Alright, Emmett, I need you to clear something up for me. All that sample rate and bitrate stuff. I don’t get it and everyone says something different. I trust you more than most.
Thanks
Scott
Hey Scott,
I get the confusion. It isn’t just you. Confusion over this kind of thing extends beyond just those working in home studios, and goes all the way up to very skilled audio engineers. You may be wondering how that’s possible. Well, the simplest answer is that it just doesn’t matter that much. As long as you’re able to deliver audio the way a client has requested, you know all you really need to know. A sample rate of 44,100Hz and a bit-depth of 16, is all our ears need to be happy. Every single interface and DAW will operate at least to those specifications, and virtually all will go higher. Any professional can make fantastic sounding recordings without ever exceeding those basic numbers. I’m not saying you should work at those specs; I’m saying nearly all discussions about sample rates and bit-depths, involve specs higher than the minimum necessary to satisfy our ears, which is why I say it isn’t all that important.

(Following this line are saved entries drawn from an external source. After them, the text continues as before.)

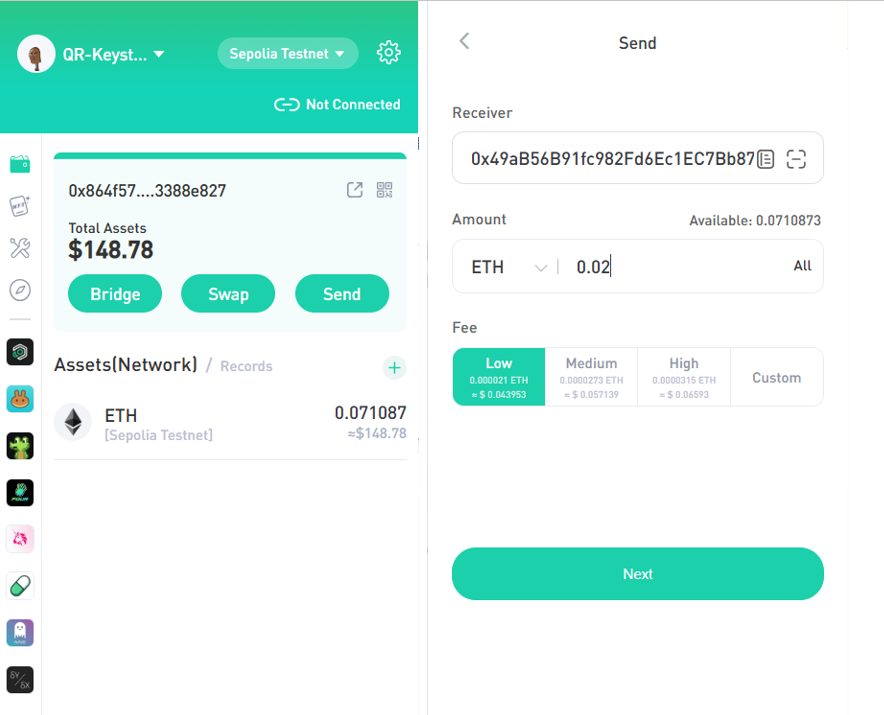Open address in external explorer icon
This screenshot has width=884, height=715.
(355, 190)
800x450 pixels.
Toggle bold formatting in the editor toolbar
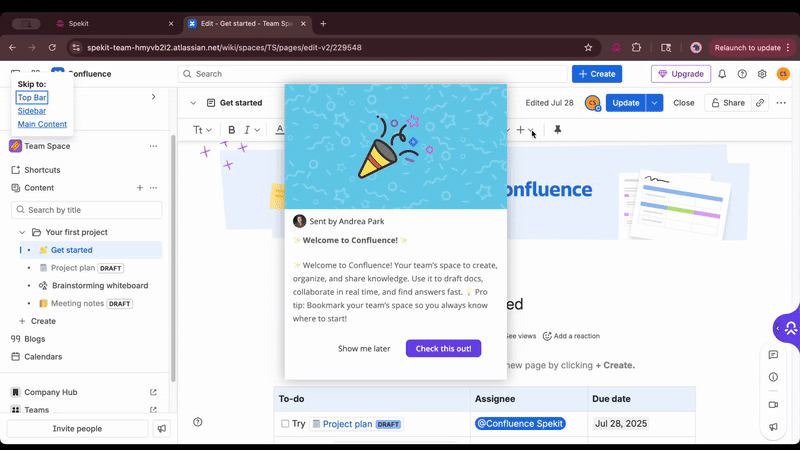(x=232, y=130)
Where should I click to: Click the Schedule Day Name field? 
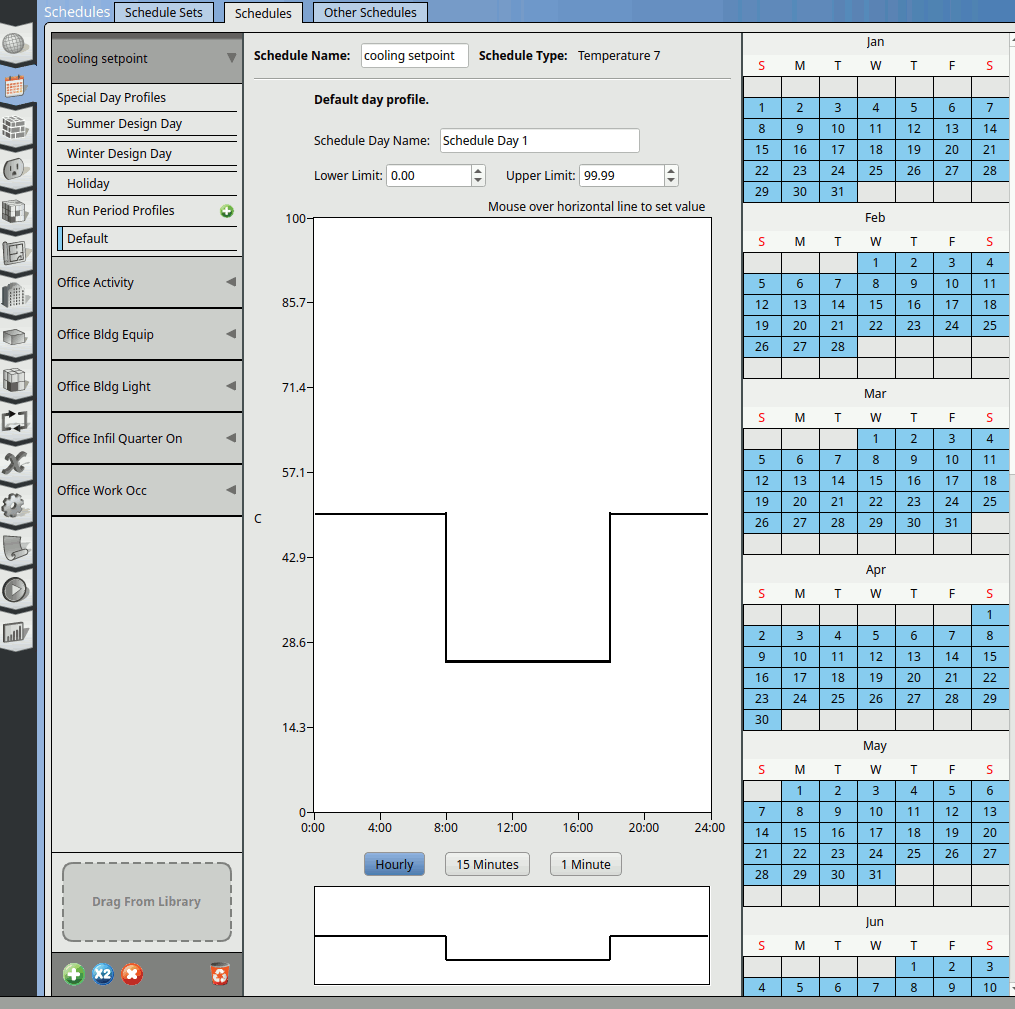(x=539, y=141)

Most discussions aren’t even really about the sound quality. For instance, no one argues a lower sampling rate sounds better than a higher sampling rate. They’re much more focused on what’s actually necessary, and the point where it becomes a waste of resources. To be perfectly clear, if a client has a request, it is never a waste of your resources to meet that request. I may silently judge them for their choices, but it isn’t my job to provide my opinion; it’s my job to honor their requests. Doing anything else would be remarkably unprofessional.
Before jumping into each of the options, let’s talk about where all this incorrect information originates.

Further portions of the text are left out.